Add columnar data access for memory-efficient row processing by jayantsing-db · Pull Request #975 · databricks/databricks-jdbc

jayantsing-db · 2025-09-02T05:50:35Z

Description

This PR contains changes from the PR #966 as well.

Introduce ColumnarRowView to provide direct access to columnar data without
materialising entire result sets into row objects. This reduces memory
allocations by allowing individual cell access via getValue(row, col)
instead of creating List<List<Object>> structures.

Key changes:

New ColumnarRowView class with direct columnar access methods.
Updated LazyThriftResult to use columnar view instead of materialized rows.
Added utility method in DatabricksThriftUtil for creating columnar views.
Comprehensive test coverage for all column types and null handling.

This optimization maintains API compatibility while significantly reducing
memory overhead for large result sets.

Following the changes introduced in PR #966, the following improvements were
observed during a test that executes a SQL query retrieving 5 million rows:

Current heap usage over time:

Improved heap usage over time:

The first image shows multiple significant CPU usage spikes reaching around 15%, while the second image shows consistently flat CPU usage at approximately 3%.
The erratic CPU behavior in the "before" state has been completely smoothed out.
CPU usage is now consistent and predictable rather than volatile.
Memory usage dropped from a peak of 8440 MB down to just 745 MB - that's roughly an 91% decrease.
The large memory spike and sustained high usage in the first image has been completely resolved.
Memory usage is now consistently low and stable throughout the monitoring period.
There is no negative effect on execution time; in fact, it appears to improve, likely due to more active GC pauses in the previous state.

Testing

Unit tests
e2e tests
FakeService tests

Additional Notes to the Reviewer

This reverts commit 76e36e3.

…lumnar-view

gopalldb · 2025-09-05T06:29:02Z

+  }
+
+  /** Interface for accessing column values by index without materializing the entire column. */
+  private interface ColumnAccessor {


use separate files for interface and impl

gopalldb · 2025-09-05T06:51:23Z

+    if (column.isSetStringVal()) return column.getStringVal().getValuesSize();
+
+    throw new DatabricksSQLException(
+        "Unsupported column type: " + column, DatabricksDriverErrorCode.UNSUPPORTED_OPERATION);


what about complex datatypes? Will they also be covered in above primitive types?

We only support these

databricks-jdbc/src/main/java/com/databricks/jdbc/common/util/DatabricksThriftUtil.java

Line 230 in 970c4c8

private static List<?> getColumnValues(TColumn column) throws DatabricksSQLException {

columns. There is nothing new added or removed in these changes. If complex types come as binary (which i think is the case), complex types are supported. Otherwise, not and this is the current behaviour too.
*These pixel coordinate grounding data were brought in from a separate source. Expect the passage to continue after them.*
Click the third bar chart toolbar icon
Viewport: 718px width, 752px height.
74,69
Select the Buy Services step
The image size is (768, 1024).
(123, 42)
gopalldb · 2025-09-05T06:56:51Z

+   *     out of bounds
+   */
+  @Override
+  public Object getObject(int columnIndex) throws DatabricksSQLException {


will this work out of box? You return primitive types from ColumnAccessor, and here we can have complex types as well. Will the conversion happen implicitly?
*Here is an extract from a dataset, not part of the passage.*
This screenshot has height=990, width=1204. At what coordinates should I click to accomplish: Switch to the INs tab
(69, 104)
There is a binary type as well. Added more details #975 (comment) in this comment.

…lumnar-view

Copilot

Pull Request Overview

This PR introduces a memory-efficient columnar data access mechanism for JDBC result processing. Instead of materializing entire result sets into List<List<Object>> structures, it provides direct access to columnar data through a new ColumnarRowView class, resulting in significant memory reduction (up to 91% in testing) and improved CPU performance.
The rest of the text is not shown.